他方で、手続の相手方として個々の従業員もターゲットにすることも可能です。
このように、相手方が複数の場合、あえて、ひとまとめにせず個別に分断し、裁判外交渉したり、訴訟提起する戦略の効用とポイントを考えてみます。
こういう場合、相手方をひとまとめにした方が、コスト(内容証明の郵便代や訴訟費用や弁護士費用)はかからないのですが、状況によっては、相手方をあえてひとまとめにせず、個別に手続を展開した方がいい場合もあります。

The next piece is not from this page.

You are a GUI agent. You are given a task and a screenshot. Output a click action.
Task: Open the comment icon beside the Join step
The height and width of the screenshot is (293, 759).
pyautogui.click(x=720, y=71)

というのは、相手方をひとまとめにすると、相手方も結束し、弁護士費用をシェアして弁護士を立てやすくなるからです。
ところが、単独の相手方毎に攻撃をしかけ、個々に和解や職場復帰させる等により解決し、和解等の際にその解決内容を保秘させることをしておけば、相手方が結束することが防げ、こちらが優位に進められる可能性がでてきます。
すなわち、
「分断して各個撃破せよ」
みたいな形で個別交渉によって相手方陣営を切り崩す方法です。
相手方陣営がわりとこぢんまりまとまっており、従業員相互間に意思疎通があり、個別に内容証明等を出してもすぐに結束してしまう場合には、やたらコストがかかるわりに結局全員から委任を受けた弁護士が出てくるだけで意味がありません。
ですが、相手方の意思疎通が十分でなかったりする場合には有効な場合もあります。
さらに相手方の状況を推察するに、そもそも引き抜かれる側の人間は、独立に対するモチベーションはそれほど大きくありませんし、居残るか、出ていくかを天秤にかけた際、どちらが得かを再考するチャンスを与えれば気持ちに変化が現れることも十分あり得ます。
「弁護士マターになったり訴訟になるくらいだったら、私、恩義ある会社を辞めて、起業したばかりで不安定なところにやってくるのじゃなかった」
みたいなメンタリティーがいまだ従業員サイドに残っている場合には個別の内容証明により、相手方陣営が瓦解に至る、なんてシナリオも考えられます。